Thursday, April 12, 2007

A German passport to crime: Gunter Gerlach

The subject of Germany and its lack of a deep crime-fiction tradition has come up here and elsewhere, with speculation tying the lack to the country's dreadful past. ("It is probably due to the long tradition of authoritarian states and totalitarian social conditions that we have only been able to talk about a phenomenon of the `German crime novel' since around 1962," according to this article on a Goethe Institute Web page.)

Passport to Crime, last year's volume of short stories collected from the monthly feature of the same name in Ellery Queen Mystery Magazine, includes the excellent "Wedding in Voerde," by Gunter Gerlach, born in Leipzig and living in Hamburg. An introductory note says none of Gerlach's thirteen novels is available in English.

If "Wedding in Voerde" is any indication, that's a loss to readers of English. The story, deadpan and slapstick at the same time, relates the familiar tale of two robbers freed from prison who set out to get their share of the loot from the accomplice who avoided capture. But nothing goes quite right. Their car breaks down. One of them is constantly burning himself, falling off stolen bicycles and running into trees.

When the pair finally find the accomplice, on his wedding day, neither the accomplice nor his bride acts as anyone expects. An air of guileless confusion pervades the tale until Ullrich, the accident-prone thief, brings the end of the pair's quest within reach -- unexpectedly, of course.
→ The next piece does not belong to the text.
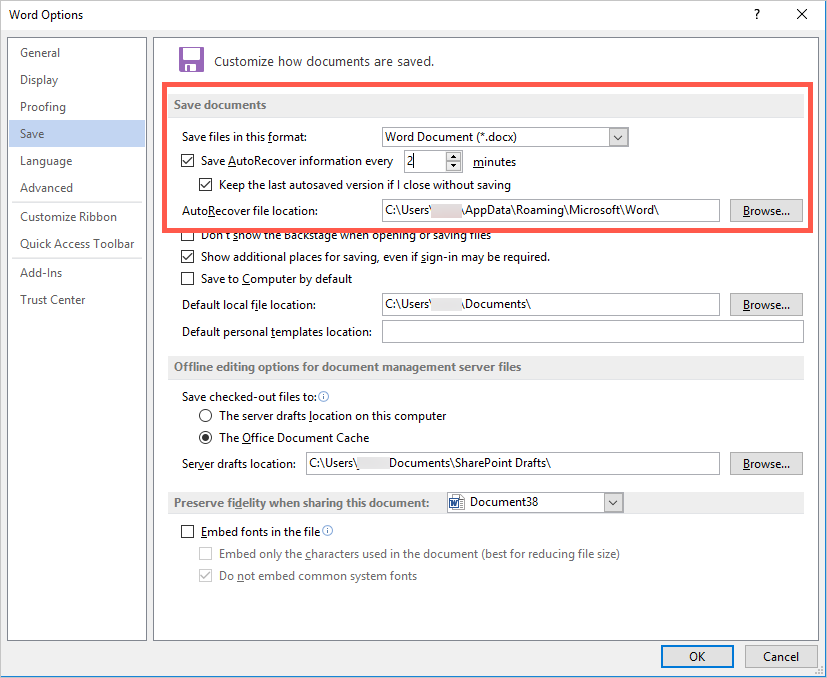Viewport: 827px width, 678px height.
Task: Enable Save to Computer by default
Action: (188, 279)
It's no wonder that the article cited above says that "Writers such as Jakob Arjouni, Gunter Gerlach, Roger M. Fiedler, Jörg Juretzka or Norbert Klugmann (and) Peter Matthews clinically play with stereotypes."

The story is comic, with the barest hints, rapid as musical grace notes, suggesting darker possibilities. "Wedding in Voerde" won the Friedrich Glauser prize for short fiction in 2005, according to the story's introduction. Gerlach merits mention with the great Glauser.